**STATED TASK:**
Please quote the data below word for word, from the line containing "Task: Click the" up to and including the last line of the data, leaving out the pictures.

━━━ GIVEN RECORDS ━━━

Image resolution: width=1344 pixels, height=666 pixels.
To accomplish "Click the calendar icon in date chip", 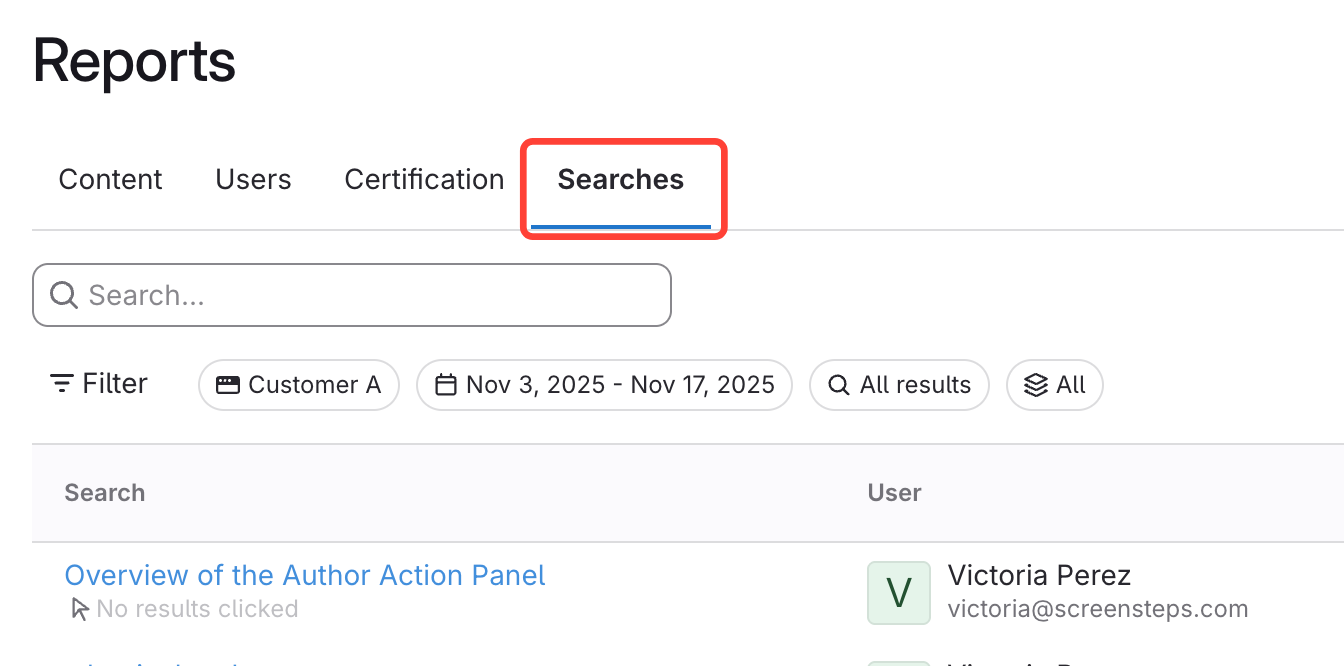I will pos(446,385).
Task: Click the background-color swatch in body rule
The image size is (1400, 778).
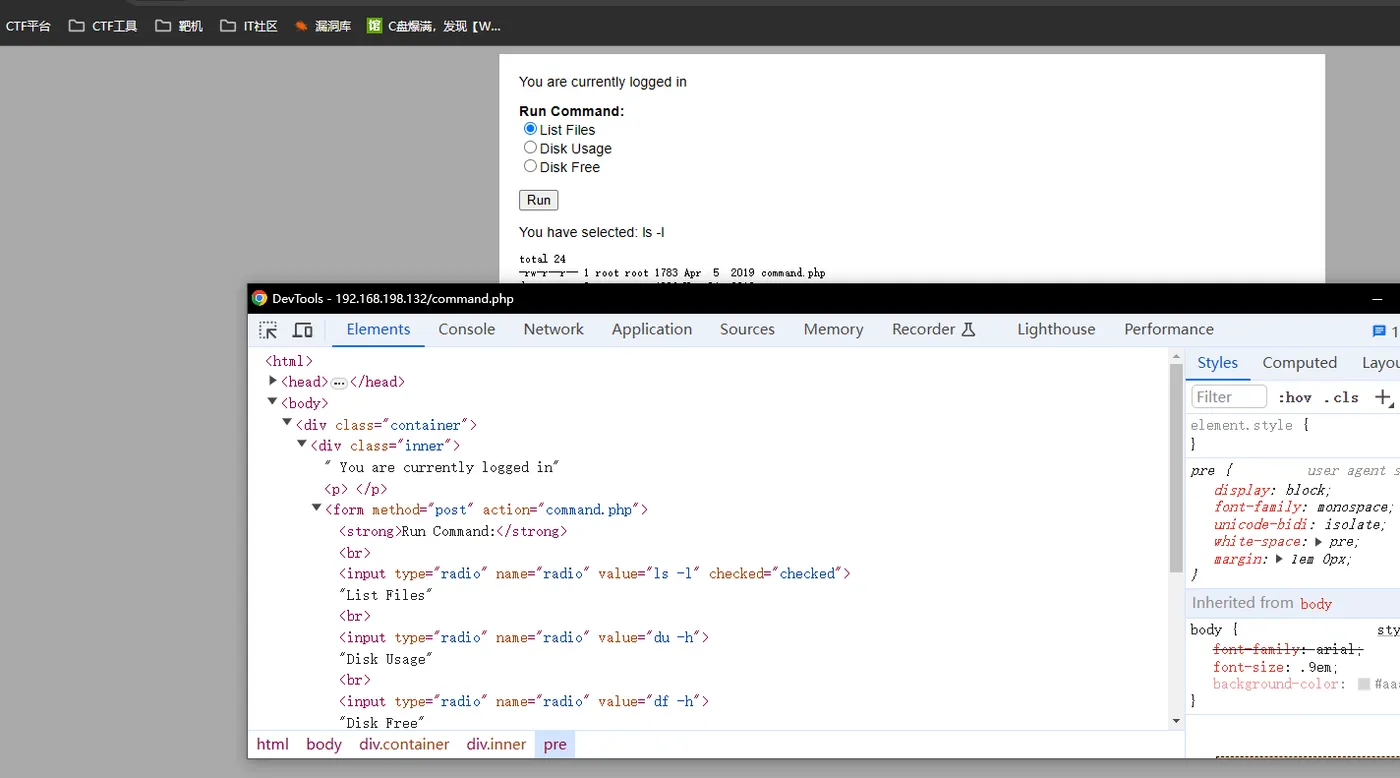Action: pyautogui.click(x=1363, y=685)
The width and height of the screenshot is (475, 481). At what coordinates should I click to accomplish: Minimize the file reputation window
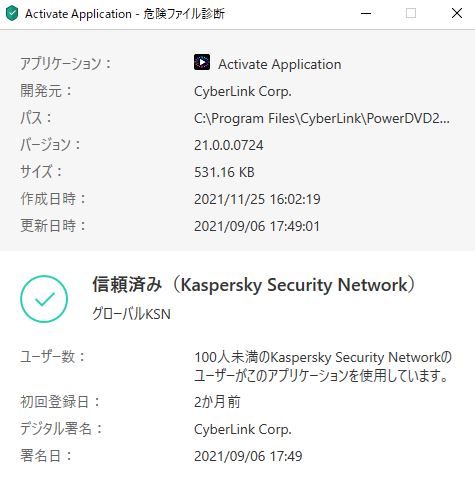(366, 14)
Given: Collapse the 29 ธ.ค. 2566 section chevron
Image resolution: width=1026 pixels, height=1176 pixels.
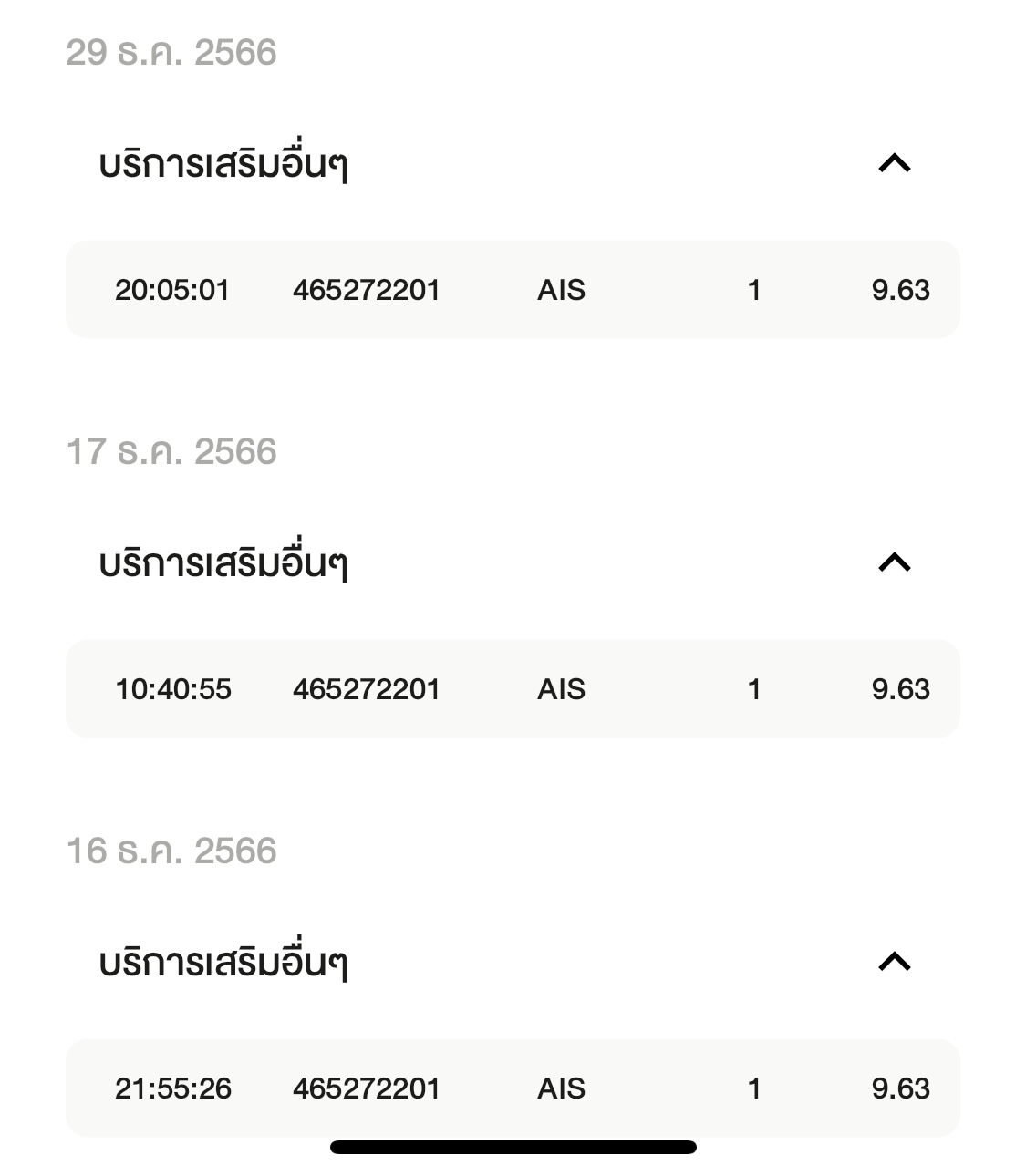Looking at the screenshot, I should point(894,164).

━━━

**CORRECT RESULT:**
Task: Click the background-color swatch in body rule
The image size is (1400, 778).
Action: pyautogui.click(x=1363, y=685)
The width and height of the screenshot is (475, 481). At what coordinates should I click to accomplish: Minimize the file reputation window
(366, 14)
Given: Collapse the 29 ธ.ค. 2566 section chevron
Image resolution: width=1026 pixels, height=1176 pixels.
Looking at the screenshot, I should point(894,164).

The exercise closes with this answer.